To be honest, I’m pretty sad to be writing this blog. This is for a couple of reasons. First of all, I have thoroughly enjoyed having the opportunity to serve as a voice for freshmen at Wabash this year. People who know me well know that I love to talk, and they are fully aware that I could engage someone in a three hour conversation if I wanted. The opportunity to blog has allowed me to convey what would be spoken words about the college and community that I have grown to love so much.
Any other reasons should speak for themselves as I continue to write this blog. At this time a year ago, I knew that I was headed to Wabash, and I was excited. Graduation was coming up, I was finishing my classes well, and I was preparing to give a speech at my high school graduation. I also knew that graduation would be the last time I would see the vast majority of the people with whom I went to high school. For the most part, that was pretty disappointing to me. I had friends who were staying close to home and even going to college together. I, on the other hand, was headed to a small-ish town in west-central Indiana where I knew no one. As the time to move to Wabash drew closer and closer, I became more and more nervous. Finally, on the day my family loaded up the car and drove to Crawfordsville, it hit me, and it hit me pretty hard. I was leaving a place and a people I loved, and the chances of me going back for any significant amount of time were pretty slim. Every time I returned to the home where I had grown up, I would be a guest and not a resident. It was weird.

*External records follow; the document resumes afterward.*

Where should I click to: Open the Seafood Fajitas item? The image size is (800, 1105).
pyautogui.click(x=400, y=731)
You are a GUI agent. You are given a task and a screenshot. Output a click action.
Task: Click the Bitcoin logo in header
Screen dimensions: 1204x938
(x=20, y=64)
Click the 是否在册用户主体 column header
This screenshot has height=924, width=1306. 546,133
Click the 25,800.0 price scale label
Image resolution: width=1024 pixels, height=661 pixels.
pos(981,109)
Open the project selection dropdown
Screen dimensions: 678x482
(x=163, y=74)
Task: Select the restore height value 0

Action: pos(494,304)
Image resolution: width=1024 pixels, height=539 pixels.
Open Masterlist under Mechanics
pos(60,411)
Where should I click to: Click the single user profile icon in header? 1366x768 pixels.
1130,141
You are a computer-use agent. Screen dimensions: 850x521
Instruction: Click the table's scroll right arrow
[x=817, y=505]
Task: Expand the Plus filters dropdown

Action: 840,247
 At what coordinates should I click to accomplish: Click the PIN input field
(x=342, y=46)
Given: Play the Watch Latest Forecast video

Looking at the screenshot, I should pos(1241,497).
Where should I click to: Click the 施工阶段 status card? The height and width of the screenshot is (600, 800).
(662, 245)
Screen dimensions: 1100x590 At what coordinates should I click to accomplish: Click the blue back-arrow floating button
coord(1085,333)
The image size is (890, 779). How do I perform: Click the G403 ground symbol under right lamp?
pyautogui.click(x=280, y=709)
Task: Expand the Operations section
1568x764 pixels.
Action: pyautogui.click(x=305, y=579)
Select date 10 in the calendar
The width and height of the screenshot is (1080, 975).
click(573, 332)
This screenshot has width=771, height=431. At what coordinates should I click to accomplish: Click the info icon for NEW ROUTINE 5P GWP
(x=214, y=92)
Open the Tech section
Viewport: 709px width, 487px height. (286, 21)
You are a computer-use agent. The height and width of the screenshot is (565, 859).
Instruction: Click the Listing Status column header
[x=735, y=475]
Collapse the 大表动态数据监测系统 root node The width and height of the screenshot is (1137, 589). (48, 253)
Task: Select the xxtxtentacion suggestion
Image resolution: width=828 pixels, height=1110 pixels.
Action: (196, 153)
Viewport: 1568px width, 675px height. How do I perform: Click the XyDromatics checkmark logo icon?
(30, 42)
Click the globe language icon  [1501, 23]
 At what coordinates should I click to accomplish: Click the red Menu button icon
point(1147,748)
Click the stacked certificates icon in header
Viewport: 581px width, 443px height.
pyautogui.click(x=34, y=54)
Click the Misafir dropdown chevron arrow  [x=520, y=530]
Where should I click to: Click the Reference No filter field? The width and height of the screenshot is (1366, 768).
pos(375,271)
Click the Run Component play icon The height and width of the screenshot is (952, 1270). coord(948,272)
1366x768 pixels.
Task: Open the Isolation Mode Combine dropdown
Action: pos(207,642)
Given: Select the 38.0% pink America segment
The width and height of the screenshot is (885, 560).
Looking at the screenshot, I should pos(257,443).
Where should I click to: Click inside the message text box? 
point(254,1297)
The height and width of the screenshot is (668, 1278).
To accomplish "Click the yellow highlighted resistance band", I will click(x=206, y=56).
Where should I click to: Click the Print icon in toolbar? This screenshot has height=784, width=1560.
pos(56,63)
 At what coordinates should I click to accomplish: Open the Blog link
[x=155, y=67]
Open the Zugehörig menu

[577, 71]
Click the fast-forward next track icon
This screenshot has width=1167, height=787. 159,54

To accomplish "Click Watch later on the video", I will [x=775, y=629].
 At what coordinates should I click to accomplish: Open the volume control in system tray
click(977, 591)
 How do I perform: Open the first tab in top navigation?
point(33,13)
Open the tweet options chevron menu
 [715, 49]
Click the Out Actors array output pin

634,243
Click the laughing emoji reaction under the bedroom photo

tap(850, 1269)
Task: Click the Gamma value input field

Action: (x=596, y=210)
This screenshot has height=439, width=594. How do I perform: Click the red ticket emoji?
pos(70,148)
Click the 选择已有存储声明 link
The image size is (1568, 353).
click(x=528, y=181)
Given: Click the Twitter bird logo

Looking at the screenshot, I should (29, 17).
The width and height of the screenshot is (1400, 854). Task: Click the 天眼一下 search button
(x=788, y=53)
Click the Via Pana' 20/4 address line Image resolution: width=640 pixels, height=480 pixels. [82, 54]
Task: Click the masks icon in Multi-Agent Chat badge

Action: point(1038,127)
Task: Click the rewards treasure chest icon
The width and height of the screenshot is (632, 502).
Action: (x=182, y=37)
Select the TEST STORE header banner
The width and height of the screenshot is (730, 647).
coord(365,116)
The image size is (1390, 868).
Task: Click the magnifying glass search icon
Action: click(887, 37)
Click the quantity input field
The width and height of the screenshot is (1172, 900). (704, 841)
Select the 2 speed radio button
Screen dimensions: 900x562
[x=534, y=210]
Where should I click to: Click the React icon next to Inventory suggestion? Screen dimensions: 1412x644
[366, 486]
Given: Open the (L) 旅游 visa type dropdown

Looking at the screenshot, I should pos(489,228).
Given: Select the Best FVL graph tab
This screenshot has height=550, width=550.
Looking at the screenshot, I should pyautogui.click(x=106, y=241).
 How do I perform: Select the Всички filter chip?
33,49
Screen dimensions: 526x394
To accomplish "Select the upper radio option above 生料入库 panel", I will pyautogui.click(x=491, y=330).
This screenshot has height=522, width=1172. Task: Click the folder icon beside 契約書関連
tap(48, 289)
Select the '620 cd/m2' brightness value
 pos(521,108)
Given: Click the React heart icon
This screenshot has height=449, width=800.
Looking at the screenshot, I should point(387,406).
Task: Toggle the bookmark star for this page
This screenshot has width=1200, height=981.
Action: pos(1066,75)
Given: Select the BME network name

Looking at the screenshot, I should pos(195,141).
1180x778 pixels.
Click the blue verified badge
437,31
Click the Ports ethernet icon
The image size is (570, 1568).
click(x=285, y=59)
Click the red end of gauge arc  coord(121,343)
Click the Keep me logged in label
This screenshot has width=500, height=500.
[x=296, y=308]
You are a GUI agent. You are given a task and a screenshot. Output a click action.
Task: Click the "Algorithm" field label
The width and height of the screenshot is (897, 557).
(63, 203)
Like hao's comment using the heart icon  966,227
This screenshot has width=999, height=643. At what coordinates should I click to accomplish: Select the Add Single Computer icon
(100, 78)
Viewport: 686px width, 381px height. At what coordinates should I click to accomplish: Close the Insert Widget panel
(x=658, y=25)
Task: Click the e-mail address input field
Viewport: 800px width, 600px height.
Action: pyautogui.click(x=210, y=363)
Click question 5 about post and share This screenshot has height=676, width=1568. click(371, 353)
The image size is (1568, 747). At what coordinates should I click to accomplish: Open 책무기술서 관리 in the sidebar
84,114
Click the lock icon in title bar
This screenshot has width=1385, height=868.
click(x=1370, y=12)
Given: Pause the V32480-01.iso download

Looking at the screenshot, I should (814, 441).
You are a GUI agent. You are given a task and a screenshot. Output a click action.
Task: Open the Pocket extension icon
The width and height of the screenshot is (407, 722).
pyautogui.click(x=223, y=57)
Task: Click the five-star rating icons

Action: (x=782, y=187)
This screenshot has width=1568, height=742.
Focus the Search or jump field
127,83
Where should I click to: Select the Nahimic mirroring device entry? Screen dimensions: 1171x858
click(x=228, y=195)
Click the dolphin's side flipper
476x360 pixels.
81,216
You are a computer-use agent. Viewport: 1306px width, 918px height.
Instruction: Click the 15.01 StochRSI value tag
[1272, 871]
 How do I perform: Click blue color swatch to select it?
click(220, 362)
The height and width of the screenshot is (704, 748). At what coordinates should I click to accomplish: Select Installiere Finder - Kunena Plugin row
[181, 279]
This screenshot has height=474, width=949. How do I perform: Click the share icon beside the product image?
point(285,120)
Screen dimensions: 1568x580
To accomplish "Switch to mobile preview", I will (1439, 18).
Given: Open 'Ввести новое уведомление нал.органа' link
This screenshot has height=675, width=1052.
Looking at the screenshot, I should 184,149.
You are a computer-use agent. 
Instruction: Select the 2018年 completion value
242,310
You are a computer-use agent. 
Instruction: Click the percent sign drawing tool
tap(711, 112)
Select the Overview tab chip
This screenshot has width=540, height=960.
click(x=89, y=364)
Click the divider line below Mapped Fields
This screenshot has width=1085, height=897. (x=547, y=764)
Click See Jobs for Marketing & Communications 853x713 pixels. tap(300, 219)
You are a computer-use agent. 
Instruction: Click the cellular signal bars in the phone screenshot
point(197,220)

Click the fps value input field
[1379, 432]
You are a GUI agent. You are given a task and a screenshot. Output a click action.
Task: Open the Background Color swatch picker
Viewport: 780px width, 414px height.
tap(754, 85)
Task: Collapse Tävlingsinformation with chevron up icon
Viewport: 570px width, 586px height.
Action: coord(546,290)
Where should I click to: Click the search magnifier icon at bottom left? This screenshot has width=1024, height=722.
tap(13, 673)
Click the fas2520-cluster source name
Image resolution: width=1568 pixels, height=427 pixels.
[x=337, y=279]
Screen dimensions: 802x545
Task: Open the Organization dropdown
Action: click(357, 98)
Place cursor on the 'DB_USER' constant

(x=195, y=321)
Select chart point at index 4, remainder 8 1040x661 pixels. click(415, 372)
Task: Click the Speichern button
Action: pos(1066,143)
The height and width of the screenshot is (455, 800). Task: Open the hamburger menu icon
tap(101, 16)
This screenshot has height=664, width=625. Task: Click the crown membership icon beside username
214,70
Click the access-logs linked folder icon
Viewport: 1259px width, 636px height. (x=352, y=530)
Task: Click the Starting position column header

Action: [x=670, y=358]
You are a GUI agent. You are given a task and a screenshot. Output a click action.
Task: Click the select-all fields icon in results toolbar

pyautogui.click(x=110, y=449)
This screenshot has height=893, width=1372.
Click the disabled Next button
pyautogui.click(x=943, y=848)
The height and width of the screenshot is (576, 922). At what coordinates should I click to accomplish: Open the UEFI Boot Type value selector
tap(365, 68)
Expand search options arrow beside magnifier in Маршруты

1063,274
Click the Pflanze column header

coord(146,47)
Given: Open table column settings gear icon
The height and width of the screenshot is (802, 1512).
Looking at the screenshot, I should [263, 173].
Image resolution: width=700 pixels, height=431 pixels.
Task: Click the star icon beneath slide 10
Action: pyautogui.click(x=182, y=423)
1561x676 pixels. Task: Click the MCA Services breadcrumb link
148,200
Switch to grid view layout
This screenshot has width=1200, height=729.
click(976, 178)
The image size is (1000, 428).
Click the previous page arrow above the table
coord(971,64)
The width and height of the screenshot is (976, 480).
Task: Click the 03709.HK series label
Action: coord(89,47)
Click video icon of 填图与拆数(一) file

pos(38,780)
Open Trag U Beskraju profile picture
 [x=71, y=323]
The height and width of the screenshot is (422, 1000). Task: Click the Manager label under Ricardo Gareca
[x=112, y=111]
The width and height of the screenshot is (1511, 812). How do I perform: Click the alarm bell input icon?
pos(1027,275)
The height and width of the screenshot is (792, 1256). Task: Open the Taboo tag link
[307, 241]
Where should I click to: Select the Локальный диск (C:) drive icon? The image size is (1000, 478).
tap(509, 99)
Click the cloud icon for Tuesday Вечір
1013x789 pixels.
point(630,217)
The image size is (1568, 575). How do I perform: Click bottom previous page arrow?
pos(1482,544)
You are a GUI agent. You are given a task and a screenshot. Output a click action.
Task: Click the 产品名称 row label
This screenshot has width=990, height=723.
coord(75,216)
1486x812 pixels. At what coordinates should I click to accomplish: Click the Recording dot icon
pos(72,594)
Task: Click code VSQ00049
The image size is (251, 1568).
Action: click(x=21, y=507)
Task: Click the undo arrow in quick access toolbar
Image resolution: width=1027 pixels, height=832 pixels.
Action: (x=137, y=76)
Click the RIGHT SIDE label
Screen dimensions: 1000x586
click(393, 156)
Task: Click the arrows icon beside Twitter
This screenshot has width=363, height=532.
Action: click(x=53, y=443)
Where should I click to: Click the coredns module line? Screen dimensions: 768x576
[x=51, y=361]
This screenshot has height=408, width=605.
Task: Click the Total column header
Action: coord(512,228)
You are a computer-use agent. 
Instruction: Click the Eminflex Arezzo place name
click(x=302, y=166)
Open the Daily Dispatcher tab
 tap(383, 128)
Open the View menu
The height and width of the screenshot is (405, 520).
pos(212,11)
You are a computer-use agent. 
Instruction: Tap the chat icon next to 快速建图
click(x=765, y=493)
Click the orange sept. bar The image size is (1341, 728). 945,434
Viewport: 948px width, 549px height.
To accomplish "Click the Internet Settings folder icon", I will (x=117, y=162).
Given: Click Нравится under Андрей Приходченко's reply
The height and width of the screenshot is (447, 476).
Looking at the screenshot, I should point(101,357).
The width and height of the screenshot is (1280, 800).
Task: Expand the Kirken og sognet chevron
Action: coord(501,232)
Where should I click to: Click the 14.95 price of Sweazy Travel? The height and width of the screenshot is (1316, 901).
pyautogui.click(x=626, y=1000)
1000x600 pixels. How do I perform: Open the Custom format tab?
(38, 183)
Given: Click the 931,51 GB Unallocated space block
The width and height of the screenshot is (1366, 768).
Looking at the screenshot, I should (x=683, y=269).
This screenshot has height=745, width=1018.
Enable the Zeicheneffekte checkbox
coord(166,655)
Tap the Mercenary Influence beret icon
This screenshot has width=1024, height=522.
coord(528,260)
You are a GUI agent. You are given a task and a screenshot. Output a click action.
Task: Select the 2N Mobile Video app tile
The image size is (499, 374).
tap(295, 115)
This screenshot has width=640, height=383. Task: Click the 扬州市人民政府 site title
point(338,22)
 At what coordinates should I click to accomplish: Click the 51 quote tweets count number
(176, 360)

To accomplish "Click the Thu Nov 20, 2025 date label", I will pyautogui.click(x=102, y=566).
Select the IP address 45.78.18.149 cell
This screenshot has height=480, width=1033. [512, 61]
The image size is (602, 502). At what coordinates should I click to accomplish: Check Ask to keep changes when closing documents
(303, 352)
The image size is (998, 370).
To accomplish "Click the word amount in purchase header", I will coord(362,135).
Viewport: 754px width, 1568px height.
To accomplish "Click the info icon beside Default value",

However, despite my concerns about going to Wabash and being somewhat far from home, I am convinced that I made the right decision. I have grown immensely and I think about things in new ways. When I was staying with my friend Nick’s family in Indianapolis over Easter weekend, his mom asked us if we felt like Wabash had changed our lives. I’d spent many occassions explaining to people that I’d learned about Wabash because of the book “Colleges That Change Lives”, but I don’t think anyone had ever asked me if Wabash had actually changed my life. I responded to her question without a shadow of a doubt, saying “yes,” Wabash had changed my life. The friendships I developed, the opportunities for leadership I pursued, the trials and tribulations of the year, and the lessons I learned not only from my professors, but also from my classmates and friends, have changed my life.
This morning, I said good-bye to a bunch of my friends as they went their different directions for the summer. I hadn’t expected it, but it was difficult to say good bye to them. Something about not talking to the people I’ve lived with for the last nine months doesn’t sit well with me. In fact, the feeling is pretty similar to the one I had when I left my biological family to come to Wabash in August. This has led me to the following conclusion: Wabash has become my family. While nobody will ever replace my actual family, my Wabash family shares many similar characteristics: it’s a group of intelligent, enthusiastic, hilarious, and caring individuals who laughs, works, lives, debates, and cares together. And as I learned in August, it’s tough to say good bye to your family.
So, with that, to those of you who have put up with my complaints, my enthusiasm for weird things, my dry sense of humor, and my sarcasm, thanks for reading my blog for all of these months. I hope that you’ll keep up with next year’s freshmen, and I also hope that you and your families have a great summer. It’s been fantastic sharing my year with you, and I hope that you’ve enjoyed it.